#### [AUFGABE 1]
Erkläre anhand des Texts über die Ursberger Klosterbrauerei, was die Zusammenarbeit mit der Lindenbrauerei in Mindelheim bewirkt.
#### [AUFGABE 2]
Fasse im Text über die Ursberger Klosterbrauerei den Absatz, der mit „Bereits ab 1900“ beginnt, knapper zusammen und behalte dabei seine wesentlichen Angaben bei.
#### [AUFGABE 3]
Gib aus dem Text über die Ursberger Klosterbrauerei den Abschnitt wortgetreu wieder, der mit „Bereits ab 1900“ beginnt und bis „Gast ermahnt haben.“ reicht.

#### [BEREITGESTELLTER TEXT]
Bereits ab 1900 leitete eine „Schwester Bräumeisterin“den Betrieb, der in den Folgejahren mehrfach erweitert und modernisiert wurde. Wie schmackhaft das Klosterbier seit jeher war, erzählt eine Anekdote: Der Vater Ringeisen habe die Gäste gerne darauf hingewiesen, „wer da herin‘ ein Glas Bier trinkt, übt einen Akt der Wohltätigkeit“; „aber weißt, Ludwig, nicht zu viel Wohltätigkeit!“, soll er einen Gast ermahnt haben.
Der jüngste Entwicklungsschritt in der Braugeschichte ist die Zusammenarbeit mit der Lindenbrauerei in Mindelheim. Dadurch kann trotz des gewachsenen Kostendrucks die hohe Qualität der nach Ursberger Originalrezeptur
gebrauten Biere garantiert werden, was beiden Geschäftsführern, Schwester Marianne Rauner und Bernd Schramm, am Herzen liegt. Um den sich kontinuierlich ändernden Erwartungen an die Gastronomie gerecht zu werden, genügt es nicht, nur die Speisekarte anzupassen. So werden darauf neben typischen Bräuhausgerichten aus bayerisch-schwäbischer Küche auch internationale Leckerbissen wie Vermouth Risotto oder Irischer Lammeintopf angeboten. Maßgeblich ist dabei die SlowFood-Bewegung. Diese inzwischen weltumspannende Idee beinhaltet zum einen, möglichst regionale und nachhaltig erzeugte Produkte für die hauseigene Zubereitung zu verwenden, und zum anderen, sich für genussvolles und gesundes Essen Zeit zu nehmen.

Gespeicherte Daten
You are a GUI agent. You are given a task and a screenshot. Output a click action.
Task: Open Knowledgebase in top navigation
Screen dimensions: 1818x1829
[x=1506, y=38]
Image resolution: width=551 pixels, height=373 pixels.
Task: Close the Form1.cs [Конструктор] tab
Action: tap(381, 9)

#### [ANTWORT 1]
Dank der Zusammenarbeit mit der Lindenbrauerei in Mindelheim kann trotz des gewachsenen Kostendrucks die hohe Qualität der nach Ursberger Originalrezeptur gebrauten Biere garantiert werden. Das liegt beiden Geschäftsführern, Schwester Marianne Rauner und Bernd Schramm, am Herzen.

#### [ANTWORT 2]
Ab 1900 leitete eine „Schwester Bräumeisterin“ den Betrieb, der danach mehrfach erweitert und modernisiert wurde. Eine Anekdote zeigt, wie schmackhaft das Klosterbier schon immer war. Vater Ringeisen habe den Gästen gern gesagt, wer hier ein Glas Bier trinke, übe einen Akt der Wohltätigkeit. Einen Gast soll er jedoch ermahnt haben, nicht zu viel Wohltätigkeit zu üben.

#### [ANTWORT 3]
Bereits ab 1900 leitete eine „Schwester Bräumeisterin“den Betrieb, der in den Folgejahren mehrfach erweitert und modernisiert wurde. Wie schmackhaft das Klosterbier seit jeher war, erzählt eine Anekdote: Der Vater Ringeisen habe die Gäste gerne darauf hingewiesen, „wer da herin‘ ein Glas Bier trinkt, übt einen Akt der Wohltätigkeit“; „aber weißt, Ludwig, nicht zu viel Wohltätigkeit!“, soll er einen Gast ermahnt haben.